Private registries
Watchtower supports private Docker image registries. In many cases, accessing a private registry requires a valid username and password (i.e., credentials). In order to operate in such an environment, watchtower needs to know the credentials to access the registry.
The credentials can be provided to watchtower in a configuration file called config.json
. There are two ways to generate this configuration file:
- The configuration file can be created manually.
- Call
docker login <REGISTRY_NAME>
and share the resulting configuration file.
Create the configuration file manually¶
Create a new configuration file with the following syntax and a base64 encoded username and password auth
string:
{
"auths": {
"<REGISTRY_NAME>": {
"auth": "XXXXXXX"
}
}
}
<REGISTRY_NAME>
needs to be replaced by the name of your private registry (e.g., my-private-registry.example.org
)
The required auth
string can be generated as follows:
echo -n 'username:password' | base64
When the watchtower Docker container is started, the created configuration file (<PATH>/config.json
in this example) needs to be passed to the container:
docker run [...] -v <PATH>/config.json:/config.json containrrr/watchtower
Share the Docker configuration file¶
To pull an image from a private registry, docker login
needs to be called first, to get access to the registry. The provided credentials are stored in a configuration file called <PATH_TO_HOME_DIR>/.docker/config.json
. This configuration file can be directly used by watchtower. In this case, the creation of an additional configuration file is not necessary.
When the Docker container is started, pass the configuration file to watchtower:
docker run [...] -v <PATH_TO_HOME_DIR>/.docker/config.json:/config.json containrrr/watchtower
When creating the watchtower container via docker-compose, use the following lines:
version: "3"
[...]
watchtower:
image: index.docker.io/containrrr/watchtower:latest
volumes:
- /var/run/docker.sock:/var/run/docker.sock
- <PATH_TO_HOME_DIR>/.docker/config.json:/config.json
[...]
Credential helpers¶
Some private Docker registries (the most prominent probably being AWS ECR) use non-standard ways of authentication. To be able to use this together with watchtower, we need to use a credential helper.

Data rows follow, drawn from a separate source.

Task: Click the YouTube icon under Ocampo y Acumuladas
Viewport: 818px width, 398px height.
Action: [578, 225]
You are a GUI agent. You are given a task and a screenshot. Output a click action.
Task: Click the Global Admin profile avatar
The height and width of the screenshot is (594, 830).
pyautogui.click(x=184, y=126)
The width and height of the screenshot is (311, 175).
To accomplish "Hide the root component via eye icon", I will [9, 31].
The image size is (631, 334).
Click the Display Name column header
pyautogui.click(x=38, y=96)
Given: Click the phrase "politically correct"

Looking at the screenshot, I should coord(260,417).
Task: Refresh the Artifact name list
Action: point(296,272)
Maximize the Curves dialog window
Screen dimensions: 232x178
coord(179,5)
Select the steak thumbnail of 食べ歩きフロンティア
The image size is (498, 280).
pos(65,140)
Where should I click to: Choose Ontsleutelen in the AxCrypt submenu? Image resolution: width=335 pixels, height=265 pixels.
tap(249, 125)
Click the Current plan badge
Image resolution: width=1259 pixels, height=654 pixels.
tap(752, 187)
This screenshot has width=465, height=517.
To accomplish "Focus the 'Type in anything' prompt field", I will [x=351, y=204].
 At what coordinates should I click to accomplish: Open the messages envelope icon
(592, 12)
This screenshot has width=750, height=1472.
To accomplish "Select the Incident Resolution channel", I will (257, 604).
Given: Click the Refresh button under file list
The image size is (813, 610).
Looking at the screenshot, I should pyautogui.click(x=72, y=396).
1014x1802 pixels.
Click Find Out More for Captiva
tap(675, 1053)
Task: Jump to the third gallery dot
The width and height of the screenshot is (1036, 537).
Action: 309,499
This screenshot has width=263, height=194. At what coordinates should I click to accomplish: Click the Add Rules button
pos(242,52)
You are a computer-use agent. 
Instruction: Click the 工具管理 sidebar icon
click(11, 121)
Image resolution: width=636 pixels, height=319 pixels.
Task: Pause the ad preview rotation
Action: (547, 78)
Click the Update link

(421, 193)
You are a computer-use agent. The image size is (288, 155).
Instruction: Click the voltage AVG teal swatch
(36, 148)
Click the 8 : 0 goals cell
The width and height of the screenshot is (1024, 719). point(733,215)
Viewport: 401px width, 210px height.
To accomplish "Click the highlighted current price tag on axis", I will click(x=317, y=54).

To keep the image size small we've decided to not include any helpers in the watchtower image, instead we'll put the helper in a separate container and mount it using volumes.
Example¶
Example implementation for use with amazon-ecr-credential-helper:
FROM golang:latest
ENV CGO_ENABLED 0
ENV REPO github.com/awslabs/amazon-ecr-credential-helper/ecr-login/cli/docker-credential-ecr-login
RUN go get -u $REPO
RUN rm /go/bin/docker-credential-ecr-login
RUN go build \
-o /go/bin/docker-credential-ecr-login \
/go/src/$REPO
WORKDIR /go/bin/
and the docker-compose definition:
version: "3"
services:
watchtower:
image: index.docker.io/containrrr/watchtower:latest
volumes:
- /var/run/docker.sock:/var/run/docker.sock
- <PATH_TO_HOME_DIR>/.docker/config.json:/config.json
- helper:/go/bin
environment:
- HOME=/
- PATH=$PATH:/go/bin
- AWS_REGION=<AWS_REGION>
- AWS_ACCESS_KEY_ID=<AWS_ACCESS_KEY>
- AWS_SECRET_ACCESS_KEY=<AWS_SECRET_ACCESS_KEY>
volumes:
helper: {}
and for <PATH_TO_HOME_DIR>/.docker/config.json
:
{
"HttpHeaders" : {
"User-Agent" : "Docker-Client/19.03.1 (XXXXXX)"
},
"credsStore" : "osxkeychain",
"auths" : {
"xyzxyzxyz.dkr.ecr.eu-north-1.amazonaws.com" : {},
"https://index.docker.io/v1/": {}
},
"credHelpers": {
"xyzxyzxyz.dkr.ecr.eu-north-1.amazonaws.com" : "ecr-login",
"index.docker.io": "osxkeychain"
}
}
Note: osxkeychain
can be changed to your prefered credentials helper.